3. Advent

13. Dezember 2020

Frieden überwindet Grenzen

Liebe Gemeinde,

der dritte Advent ist traditionell für den Friedenslicht-Gottesdienst bestimmt. In der Geburtsgrotte Jesu Christi wird eine Kerze entzündet und mithilfe der Pfadfinder*innen wird das Licht über 3.000 km durch Europa und bis in die USA verbreitet. Aber nicht nur das Licht verbreitet sich, sondern auch eine Botschaft, die Menschen und Religionen verbindet: Frieden überwindet Grenzen. Gerade jetzt.

Die Grenze zu meiner Nachbarin. Wir leben schon seit zwei Jahren im selben Haus und doch kennen wir uns kaum. Zu viel mehr als einem Moin kommt es meistens nicht.

Die Außengrenzen Europas. Für manche so verschlossen, wie ich es mit meinem deutschen Reisepass noch nie erlebt habe. Für Geflüchtete gibt es keine Möglichkeit legal einzureisen. Mit Schlauchbooten geht es auf das offene Mittelmeer in Richtung Europa. Ohne Gewissheit und doch voller Hoffnung.

Es ist Advent. Ich warte und hoffe darauf, dass Frieden kommt. Dass Gott kommt. In dieser Zeit noch mehr als in den Jahren zuvor. Dafür braucht es mehr als Weihnachtsmärkte und goldenes Geschenkpapier. Dafür braucht es Mitmenschlichkeit. Von mir und von dir. Die Grenzen überwinden sich nicht von allein. Nur abwarten hilft nicht, ich muss etwas tun. Ich muss selbst zur Grenzüberwinderin, Friede-Fürstin, Lichtbringerin werden.

Und dann kommt auch Gott. Aber nicht wie sonst in einer Krippe, sondern vielleicht mal in einem Schlauchboot. Jesus solidarisiert sich mit Menschen auf der Flucht, macht aufmerksam auf Menschenrechtsverletzungen, lebt Nächstenliebe. Ich erlebe Jesus dabei als grenzenlos, als grenzüberschreitend im positivsten Sinne. Das gibt mir Hoffnung. Das möchte ich von Jesus lernen.

Frieden überwindet Grenzen.

Wenn ich sehe, wie das Friedenslicht sich verbreitet, mit einem Lächeln weitergegeben wird, die Dunkelheit weniger wird.

Wenn ich im Treppenhaus meine Nachbarin anspreche und frage, wie es ihr geht.

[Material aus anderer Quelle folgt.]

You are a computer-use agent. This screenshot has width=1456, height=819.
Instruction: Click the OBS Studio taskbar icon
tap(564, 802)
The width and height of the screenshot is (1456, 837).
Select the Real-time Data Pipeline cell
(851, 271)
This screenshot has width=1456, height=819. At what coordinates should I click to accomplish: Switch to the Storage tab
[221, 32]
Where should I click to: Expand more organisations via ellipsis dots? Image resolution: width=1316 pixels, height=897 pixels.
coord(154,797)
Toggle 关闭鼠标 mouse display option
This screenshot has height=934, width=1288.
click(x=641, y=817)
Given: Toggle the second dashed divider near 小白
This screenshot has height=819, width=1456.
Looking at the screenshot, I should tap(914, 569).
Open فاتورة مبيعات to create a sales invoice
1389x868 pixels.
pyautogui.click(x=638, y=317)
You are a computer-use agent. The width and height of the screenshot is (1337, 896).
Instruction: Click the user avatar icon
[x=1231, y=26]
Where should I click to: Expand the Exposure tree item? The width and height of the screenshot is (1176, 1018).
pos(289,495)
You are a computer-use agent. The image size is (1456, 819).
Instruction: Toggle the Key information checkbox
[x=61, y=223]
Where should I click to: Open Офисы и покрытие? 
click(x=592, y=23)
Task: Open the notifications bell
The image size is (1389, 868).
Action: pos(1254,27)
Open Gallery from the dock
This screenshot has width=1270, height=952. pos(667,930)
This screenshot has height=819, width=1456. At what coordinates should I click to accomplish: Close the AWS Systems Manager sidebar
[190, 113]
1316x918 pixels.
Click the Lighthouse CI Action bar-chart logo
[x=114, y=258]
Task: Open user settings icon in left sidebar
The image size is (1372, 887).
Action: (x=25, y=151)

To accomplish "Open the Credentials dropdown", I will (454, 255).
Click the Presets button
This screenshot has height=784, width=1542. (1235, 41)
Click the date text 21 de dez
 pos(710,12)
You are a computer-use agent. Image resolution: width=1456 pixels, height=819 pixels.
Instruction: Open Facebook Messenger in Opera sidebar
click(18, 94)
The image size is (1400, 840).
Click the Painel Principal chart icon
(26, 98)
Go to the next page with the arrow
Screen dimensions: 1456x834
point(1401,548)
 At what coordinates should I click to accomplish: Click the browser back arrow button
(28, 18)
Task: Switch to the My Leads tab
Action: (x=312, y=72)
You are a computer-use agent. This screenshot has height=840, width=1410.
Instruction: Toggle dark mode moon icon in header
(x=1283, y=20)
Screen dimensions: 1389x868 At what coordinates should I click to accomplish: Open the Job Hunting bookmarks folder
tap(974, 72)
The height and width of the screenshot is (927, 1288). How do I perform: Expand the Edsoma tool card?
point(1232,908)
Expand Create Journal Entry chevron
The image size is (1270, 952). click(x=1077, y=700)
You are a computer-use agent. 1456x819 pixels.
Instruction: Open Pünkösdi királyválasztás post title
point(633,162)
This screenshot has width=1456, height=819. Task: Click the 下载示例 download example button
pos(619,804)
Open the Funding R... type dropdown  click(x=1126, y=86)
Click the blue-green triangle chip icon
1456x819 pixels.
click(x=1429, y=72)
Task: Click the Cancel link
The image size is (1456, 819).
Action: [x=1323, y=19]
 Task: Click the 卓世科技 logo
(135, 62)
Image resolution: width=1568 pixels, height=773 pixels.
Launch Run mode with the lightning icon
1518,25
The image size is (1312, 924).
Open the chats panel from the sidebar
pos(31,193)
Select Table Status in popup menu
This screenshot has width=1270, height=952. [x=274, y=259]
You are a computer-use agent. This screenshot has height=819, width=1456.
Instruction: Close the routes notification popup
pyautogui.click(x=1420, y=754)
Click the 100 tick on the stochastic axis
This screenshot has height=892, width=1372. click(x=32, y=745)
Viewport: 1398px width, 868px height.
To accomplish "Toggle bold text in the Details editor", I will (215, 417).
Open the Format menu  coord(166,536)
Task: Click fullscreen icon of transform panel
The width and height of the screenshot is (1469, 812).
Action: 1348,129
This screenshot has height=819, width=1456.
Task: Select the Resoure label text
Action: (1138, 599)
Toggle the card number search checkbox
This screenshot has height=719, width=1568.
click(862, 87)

Obwohl ich keine Lust auf eine Unterhaltung habe. Ich über meinen Schatten springe und ihr vielleicht sogar ein Friedenslicht überreiche.

Wenn ich mich engagiere, damit nicht noch mehr Menschen auf der Flucht sterben müssen. Indem ich der Gleichgültigkeit etwas entgegensetze, mich solidarisiere und, wenn es mir möglich ist, finanziell unterstütze. Weil man keine Menschen ertrinken lässt. Punkt.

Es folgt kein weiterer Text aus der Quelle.